━━━━━ Dataset content ━━━━━

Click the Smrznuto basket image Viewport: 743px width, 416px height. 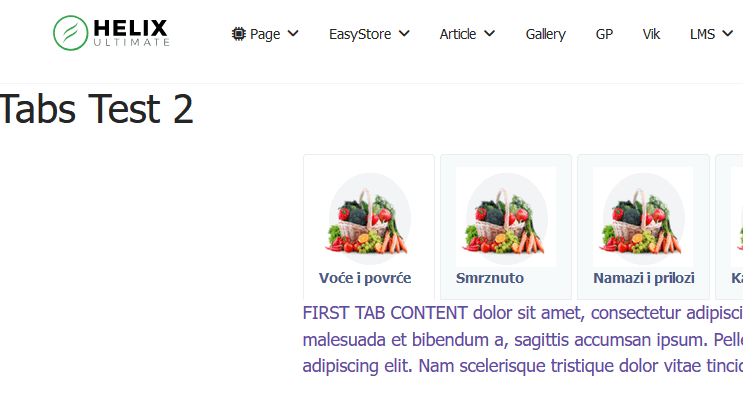coord(505,216)
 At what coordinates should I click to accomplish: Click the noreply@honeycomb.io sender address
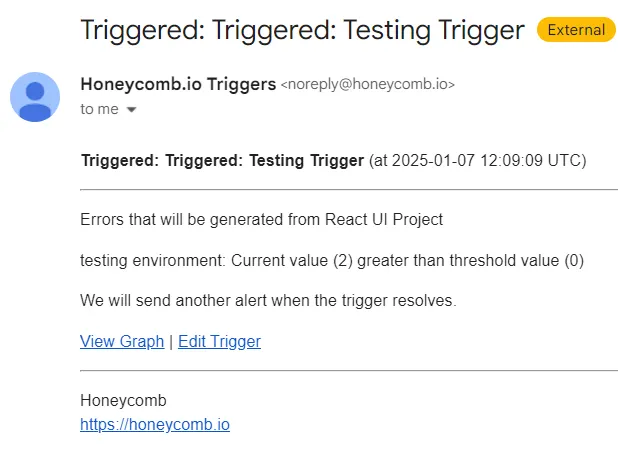point(367,85)
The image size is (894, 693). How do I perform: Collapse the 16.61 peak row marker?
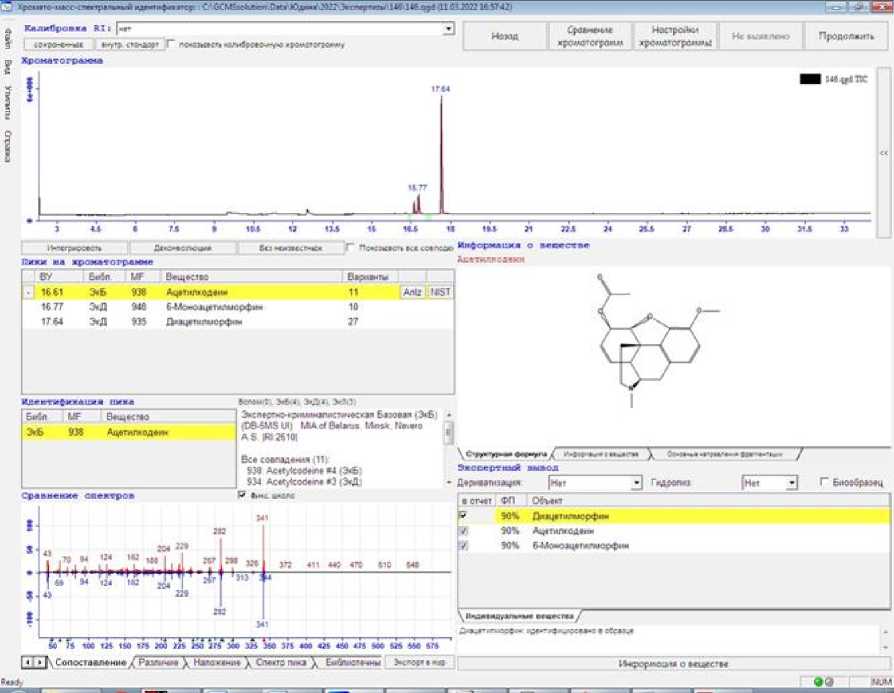pyautogui.click(x=27, y=292)
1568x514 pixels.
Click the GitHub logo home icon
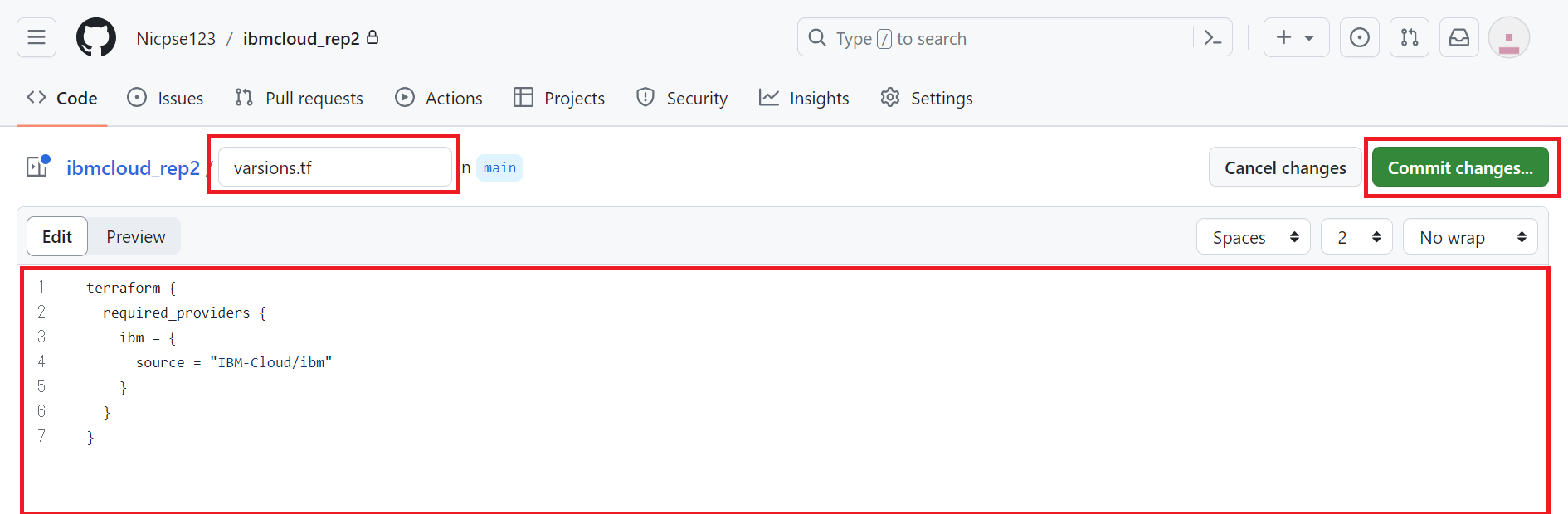point(96,38)
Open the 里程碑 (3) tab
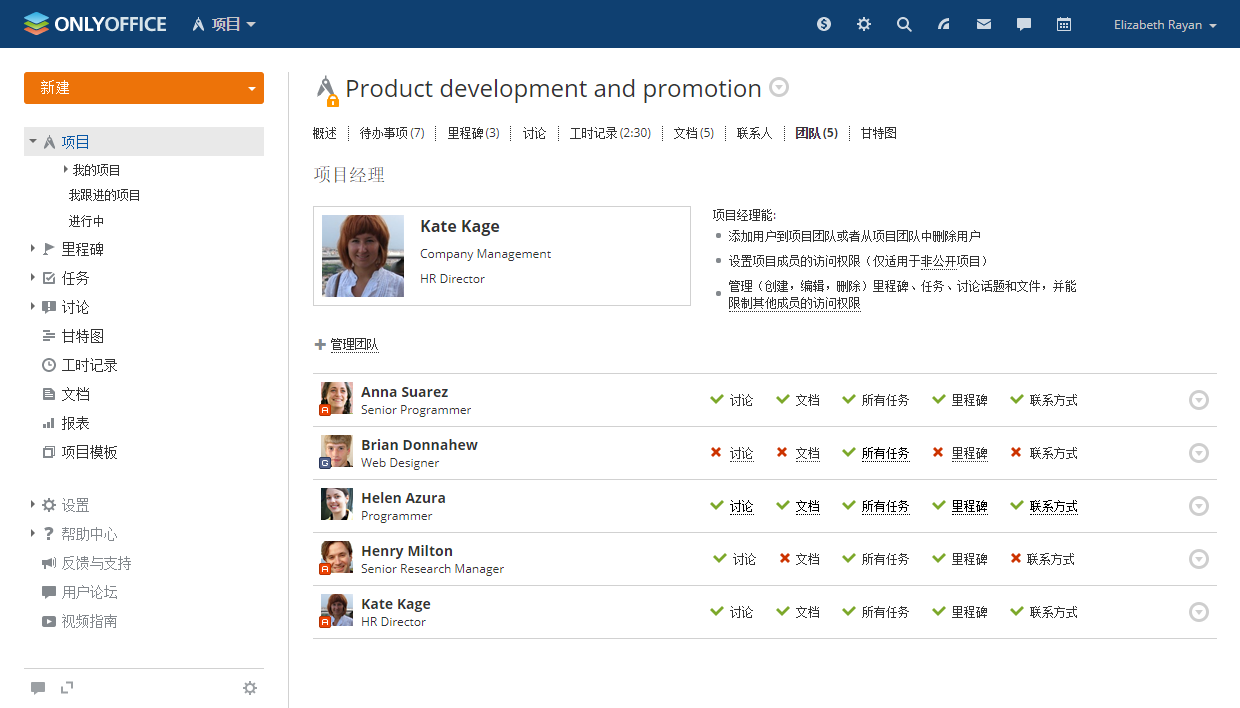The image size is (1240, 708). click(x=473, y=133)
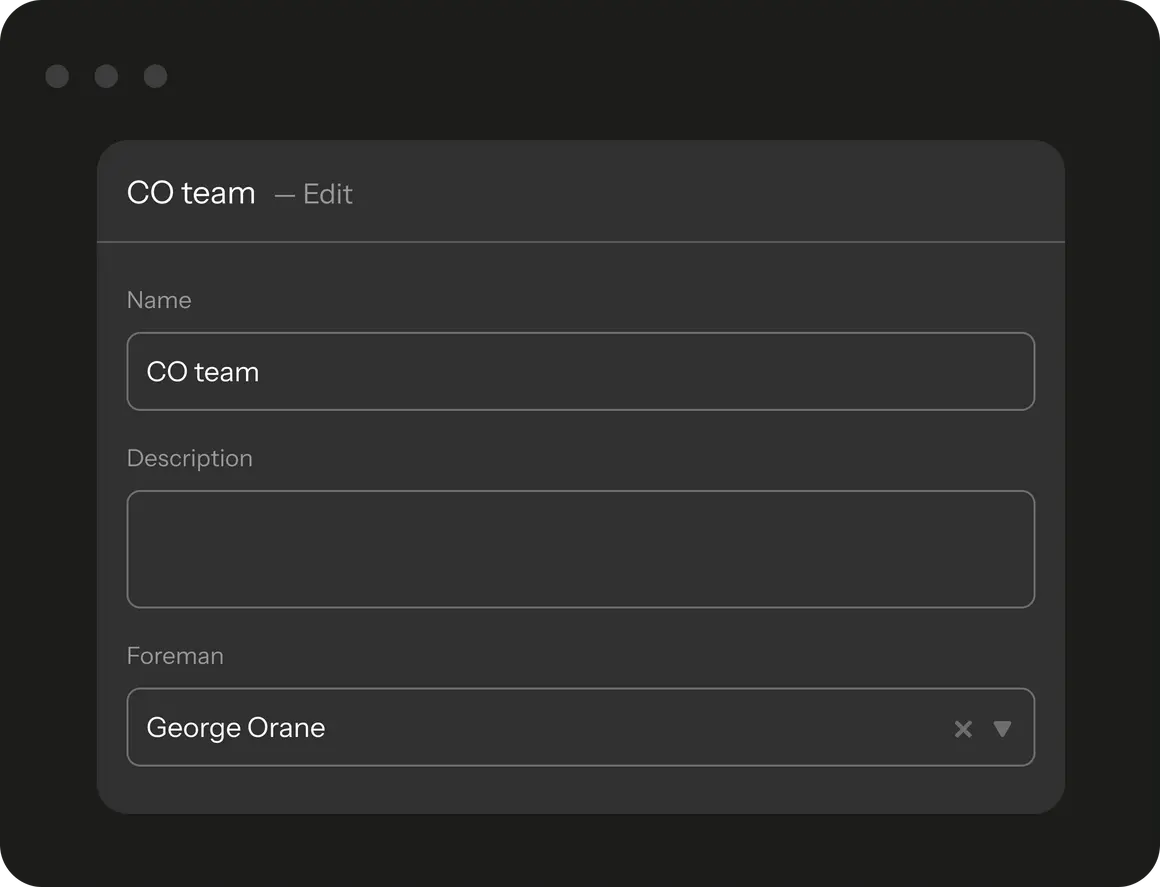The image size is (1160, 887).
Task: Click the "— Edit" header text
Action: 314,194
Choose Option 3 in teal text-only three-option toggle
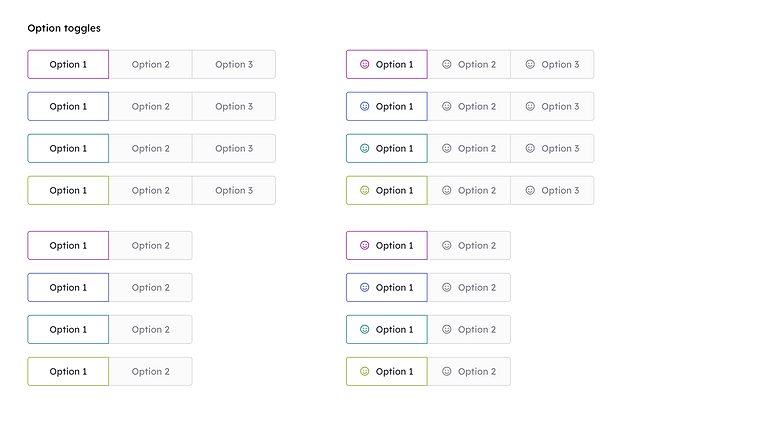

━━━━━

What is needed:
The copy should hold exactly the lines from the line containing "Open the 里程碑 (3) tab" through the end of the data, both ends included, and no pictures.

Solution to the problem:
Open the 里程碑 (3) tab
The image size is (1240, 708). click(x=473, y=133)
The image size is (1160, 887).
Task: Click the "— Edit" header text
Action: 314,194
Choose Option 3 in teal text-only three-option toggle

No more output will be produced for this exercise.